Text block
Date: Mon, 10 Aug 2020
Source: Financial Times [https://www.ft.com/content/b0b241d9-7c94-4b91-b727-d39245005d07]
Author: Stephen Morris, Owen Walker and Laura Noonan
Sergio Ermotti remembers sitting in his home study in Lugano during the coronavirus crisis in late March , reflecting on the latest financial meltdown to engulf his career as a banker.
“If I go through my last eight years, we had a lot of mini-earthquakes, but never of the magnitude of what we are seeing now,” the 60-year-old UBS chief executive says. “This is a crisis that is driven by fear in a different way . . . this time it’s not just about people losing their assets or savings, it’s about their life, it’s about their families. It’s so profound, so different.”
Switzerland’s largest bank is weathering the crisis relatively well, with its share price down by only 10 per cent this year, a more modest fall than any other global lender apart from Wall Street’s Morgan Stanley.
This is no accident. Both banks have robust wealth management teams that boast more than $2tn of client assets, generating consistent fees from the wealthy and super-rich desperate for advice on how to trade the pandemic.
On the other hand, the rest of the industry — particularly those focused on bread and butter lending to small businesses and consumers — are facing their toughest obstacle yet since the financial crisis of 2008, as untold millions of companies face bankruptcy amid unprecedented global lockdowns and travel bans.
Governments and regulators have put forth trillions of dollars of support measures to sustain the system, ensuring the flow of credit and functioning of markets, and helping households stay afloat with salary supports and repayment holidays. But many of those schemes are set to be withdrawn.
Meanwhile, interest rates that were already negative in the eurozone have been slashed to zero in the US and 0.1 per cent in the UK, piling pressure on banks’ already slim lending margins.
For the smallest and weakest still struggling to recover from the cataclysm 12 years ago, coronavirus could prove fatal. For the biggest, it portends a period of hand-to-mouth survival — weak profits, no dividends and much lower, or no, bonuses — at a time when most investors had already turned bearish.
As ever, Europe’s banks have suffered far more than their US rivals, which have fatter profits to see them through leaner years. Navigating the disruption has been complicated by up to 90 per cent of staff working from home for months on end.
“For the large national banks, facing zero interest rates into the foreseeable future and the significant credit exposure, how can one be confident?” asks Bob Diamond, who ran Barclays during the last crisis. “Please explain to me where earnings are coming from?”

Aim of the task
In the article on banks during the coronavirus crisis, by how much has the UBS share price fallen this year? The entries come from a source unrelated to the article on banks during the coronavirus crisis.

Data extracts
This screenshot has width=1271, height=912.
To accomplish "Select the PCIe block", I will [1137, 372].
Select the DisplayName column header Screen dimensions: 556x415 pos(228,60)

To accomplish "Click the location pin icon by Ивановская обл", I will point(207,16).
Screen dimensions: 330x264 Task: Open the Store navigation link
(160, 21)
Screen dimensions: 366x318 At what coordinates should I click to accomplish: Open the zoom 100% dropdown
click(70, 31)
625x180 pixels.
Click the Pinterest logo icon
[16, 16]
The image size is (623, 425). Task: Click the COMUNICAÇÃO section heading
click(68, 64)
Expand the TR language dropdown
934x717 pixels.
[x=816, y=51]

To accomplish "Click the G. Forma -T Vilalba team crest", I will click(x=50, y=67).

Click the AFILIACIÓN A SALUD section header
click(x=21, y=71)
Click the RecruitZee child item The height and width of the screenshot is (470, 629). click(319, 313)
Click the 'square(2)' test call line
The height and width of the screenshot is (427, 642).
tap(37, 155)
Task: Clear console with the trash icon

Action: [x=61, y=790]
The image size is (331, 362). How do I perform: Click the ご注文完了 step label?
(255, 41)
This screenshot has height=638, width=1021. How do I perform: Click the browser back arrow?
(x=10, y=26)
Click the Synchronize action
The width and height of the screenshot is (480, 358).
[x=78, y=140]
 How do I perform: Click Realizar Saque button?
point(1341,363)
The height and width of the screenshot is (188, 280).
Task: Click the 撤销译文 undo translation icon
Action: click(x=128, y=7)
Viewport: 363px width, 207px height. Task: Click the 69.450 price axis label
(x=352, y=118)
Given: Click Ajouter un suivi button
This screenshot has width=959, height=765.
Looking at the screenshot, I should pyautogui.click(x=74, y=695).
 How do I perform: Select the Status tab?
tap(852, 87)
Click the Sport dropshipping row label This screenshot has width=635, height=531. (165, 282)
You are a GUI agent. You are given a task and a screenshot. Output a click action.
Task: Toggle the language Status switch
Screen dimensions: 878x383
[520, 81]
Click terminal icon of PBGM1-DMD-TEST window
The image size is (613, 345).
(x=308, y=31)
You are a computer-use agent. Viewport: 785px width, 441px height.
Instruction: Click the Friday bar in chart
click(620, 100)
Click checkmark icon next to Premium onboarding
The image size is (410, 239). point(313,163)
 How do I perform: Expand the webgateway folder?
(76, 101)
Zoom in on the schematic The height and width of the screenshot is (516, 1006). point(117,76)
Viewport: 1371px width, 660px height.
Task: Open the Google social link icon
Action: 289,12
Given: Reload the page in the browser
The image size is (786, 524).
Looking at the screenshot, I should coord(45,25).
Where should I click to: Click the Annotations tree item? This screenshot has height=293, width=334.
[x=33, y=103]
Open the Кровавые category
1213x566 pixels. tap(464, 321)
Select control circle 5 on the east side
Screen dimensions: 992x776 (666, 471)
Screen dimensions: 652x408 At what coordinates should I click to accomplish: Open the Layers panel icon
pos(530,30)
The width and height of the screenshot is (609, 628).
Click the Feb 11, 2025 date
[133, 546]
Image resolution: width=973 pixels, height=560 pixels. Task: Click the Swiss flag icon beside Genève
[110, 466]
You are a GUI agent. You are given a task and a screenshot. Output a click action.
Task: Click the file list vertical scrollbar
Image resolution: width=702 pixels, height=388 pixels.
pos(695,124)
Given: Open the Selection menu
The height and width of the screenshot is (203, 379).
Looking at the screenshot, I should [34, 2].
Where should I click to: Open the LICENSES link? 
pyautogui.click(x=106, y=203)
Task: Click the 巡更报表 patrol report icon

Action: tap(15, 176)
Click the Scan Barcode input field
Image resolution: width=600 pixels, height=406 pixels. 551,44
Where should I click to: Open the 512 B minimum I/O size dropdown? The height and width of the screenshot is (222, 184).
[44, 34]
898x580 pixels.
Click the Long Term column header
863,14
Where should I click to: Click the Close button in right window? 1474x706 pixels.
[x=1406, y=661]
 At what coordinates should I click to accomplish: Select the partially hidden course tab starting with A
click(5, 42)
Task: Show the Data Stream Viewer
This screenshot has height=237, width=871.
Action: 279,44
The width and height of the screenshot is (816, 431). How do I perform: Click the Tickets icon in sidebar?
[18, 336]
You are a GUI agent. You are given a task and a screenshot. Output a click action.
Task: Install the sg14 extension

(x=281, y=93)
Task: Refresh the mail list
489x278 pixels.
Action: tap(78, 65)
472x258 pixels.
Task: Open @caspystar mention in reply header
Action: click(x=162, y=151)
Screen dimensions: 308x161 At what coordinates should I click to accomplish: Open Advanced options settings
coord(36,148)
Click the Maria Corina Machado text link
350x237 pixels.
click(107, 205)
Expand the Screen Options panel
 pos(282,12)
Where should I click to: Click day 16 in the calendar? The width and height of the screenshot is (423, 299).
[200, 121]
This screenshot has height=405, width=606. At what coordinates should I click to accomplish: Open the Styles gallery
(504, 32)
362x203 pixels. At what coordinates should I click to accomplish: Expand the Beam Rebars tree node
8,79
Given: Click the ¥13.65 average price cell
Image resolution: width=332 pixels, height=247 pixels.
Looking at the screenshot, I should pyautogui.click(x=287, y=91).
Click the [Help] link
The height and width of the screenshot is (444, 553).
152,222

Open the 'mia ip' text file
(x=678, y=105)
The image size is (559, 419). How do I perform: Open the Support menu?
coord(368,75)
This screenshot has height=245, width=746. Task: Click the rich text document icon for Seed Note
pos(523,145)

Written answer
By only 10 percent.